Segundo presidente do BC, a alta de preços no setor de serviços é um desafio particularmente importante no Brasil

Célia Froufe e Eduardo Rodrigues, da Agência Estado,

26 de abril de 2011 | 12h31

Colocar a inflação na meta em 2012 vai requerer um esforço redobrado do governo, na avaliação do presidente do Banco Central, Alexandre Tombini. Ele disse também, durante apresentação na CDES, que a tarefa será buscada ao longo do tempo.

Segundo o presidente do BC, a crise financeira internacional de 2008 mostrou a necessidade de uso instrumentos macroprudenciais para conter riscos financeiros.

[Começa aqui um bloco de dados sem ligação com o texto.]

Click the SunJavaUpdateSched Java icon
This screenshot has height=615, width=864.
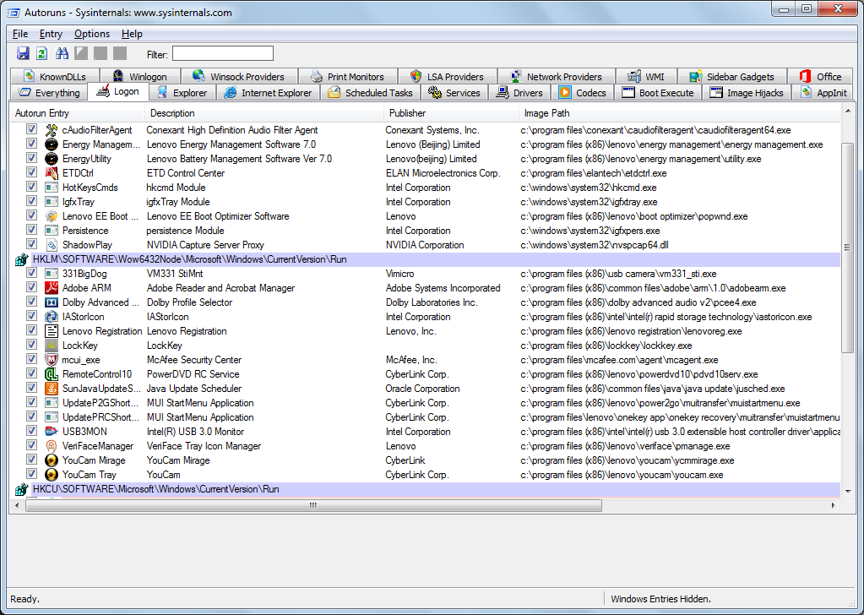click(x=51, y=389)
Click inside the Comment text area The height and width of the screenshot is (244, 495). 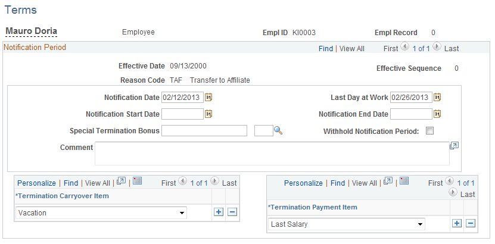[272, 154]
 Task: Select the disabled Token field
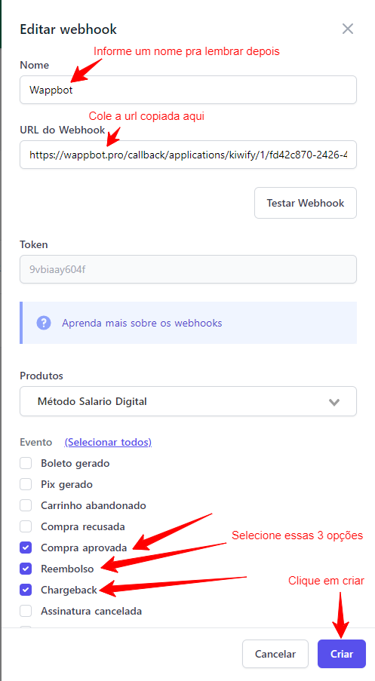tap(188, 269)
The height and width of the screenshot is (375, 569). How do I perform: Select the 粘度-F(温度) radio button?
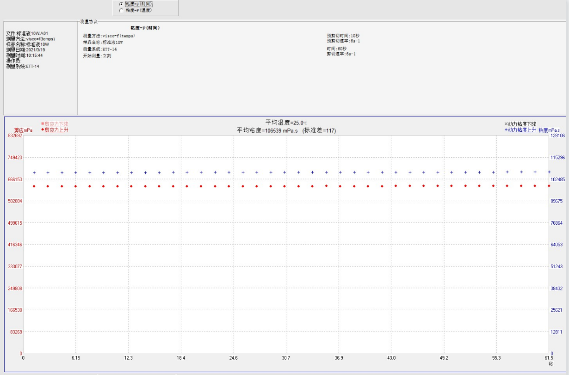point(122,10)
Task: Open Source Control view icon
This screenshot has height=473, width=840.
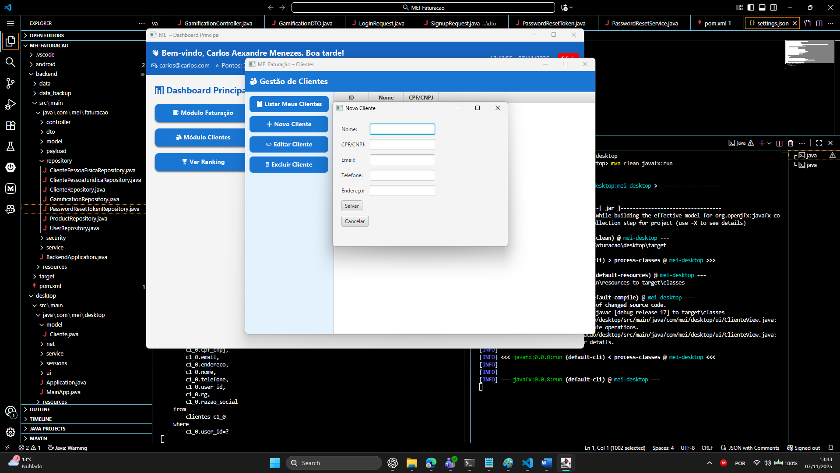Action: 11,83
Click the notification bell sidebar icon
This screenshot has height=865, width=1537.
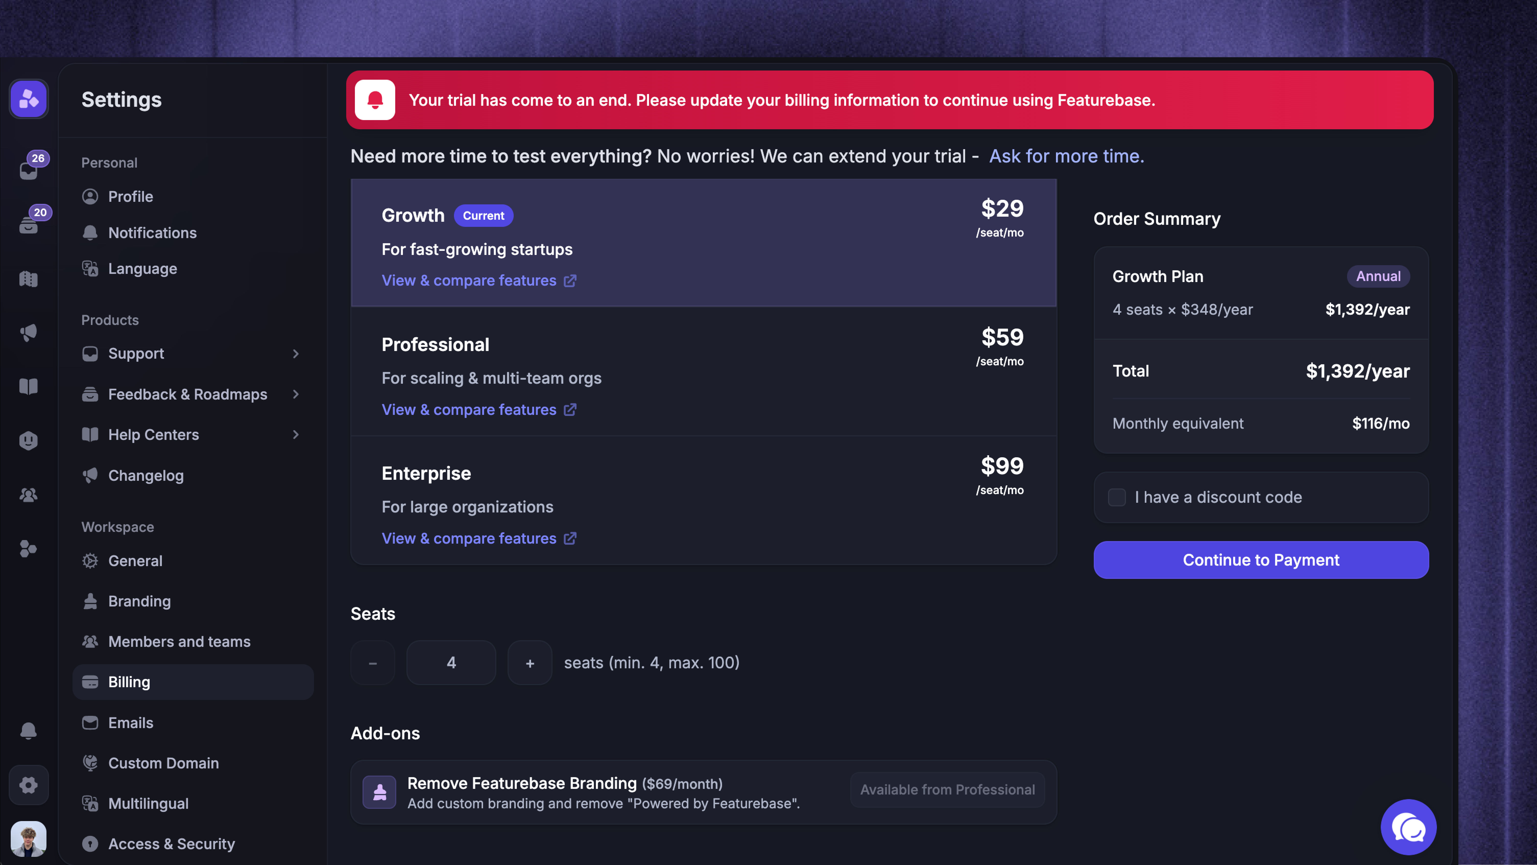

Ele admitiu, no entanto, que essas medidas acabam tendo efeito sobre a demanda agregada. "As medidas ajudam a fazer com que o crédito cresça a um ritmo mais moderado e ajudam a fazer a inflação seguir para meta", acrescentou.

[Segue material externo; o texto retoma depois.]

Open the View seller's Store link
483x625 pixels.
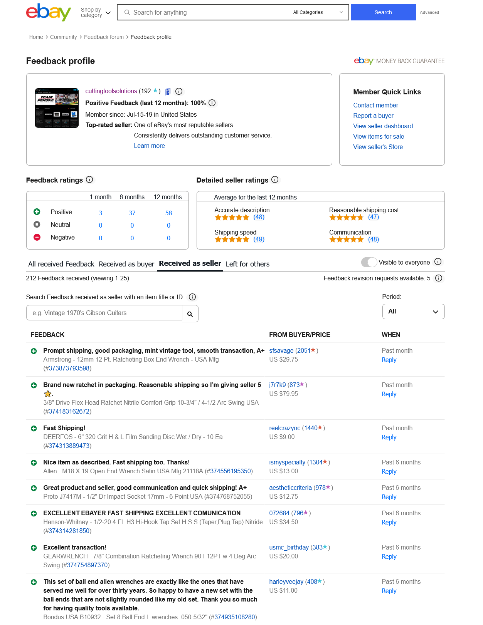tap(378, 147)
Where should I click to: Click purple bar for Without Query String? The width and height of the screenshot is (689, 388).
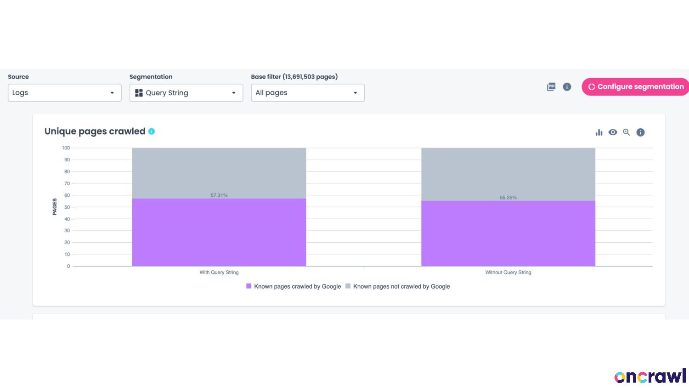(508, 234)
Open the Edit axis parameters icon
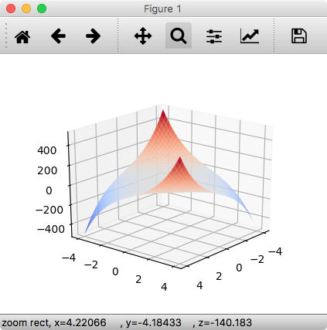The image size is (327, 330). coord(250,36)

Assim como o ministro da Fazenda, Guido Mantega, que falou momentos antes, Tombini ressaltou que até o dia 20 de abril os fluxos cambiais estavam no "zero a zero". Isso, segundo ele, é a indicação de que as medidas têm funcionado e que, além disso têm ajudado na contenção do fluxo cambial, o que dará "mais tração" para a política monetária.

Desafios

Tombini afirmou que a autoridade monetária possui dois grandes desafios: fazer a inflação convergir para a meta, apesar da alta dos preços das commodities agrícolas e do petróleo, e evitar um fluxo estrangeiro exagerado, que acaba se transformando também em impacto inflacionário.

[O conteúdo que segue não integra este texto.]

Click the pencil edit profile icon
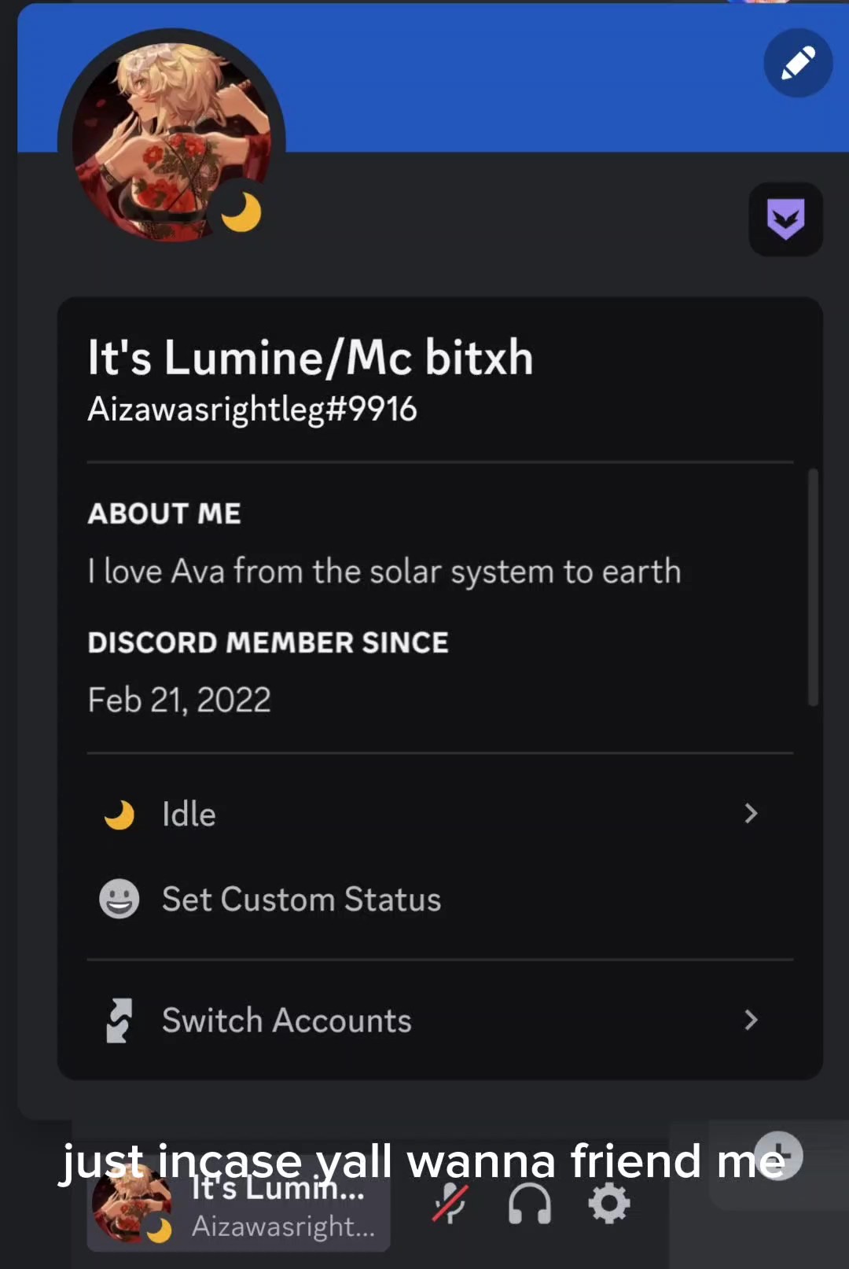Image resolution: width=849 pixels, height=1269 pixels. pyautogui.click(x=798, y=64)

Durante o evento, Tombini citou dados de inflação corrente em vários países do mundo. Dividiu entre países que possuem metas de inflação, os que não as possuem e os que lidam com metas não explícitas. Em seguida, concluiu: "A inflação é hoje, certamente, um problema global."

Segundo ele, a inflação brasileira reflete a inflação global elevada, mas também tem componentes locais. Ele não citou quais são esses componentes durante seu discurso, mas disse que se tratam de itens também comuns a outros países emergentes. Uma das maneiras de observar a trajetória de alta da inflação independente das pressões externas é acompanhando o índice de preços de serviços, que tem se mantido elevado.

Sobre as expectativas de inflação futura, o presidente do BC disse que, segundo as projeções do mercado, "a curva aterrissa" em 2012 na faixa de 5%. "As projeções do Banco Central para inflação são um pouco melhor que as do mercado", comparou, sem, no entanto, apresentá-las.

Tombini também se comprometeu a fazer com que a inflação convirja para o centro da meta de 4,5% em 2012. Ele ressaltou que o Brasil tem sido um dos países do mundo mais ativos no enfrentamento inflacionário.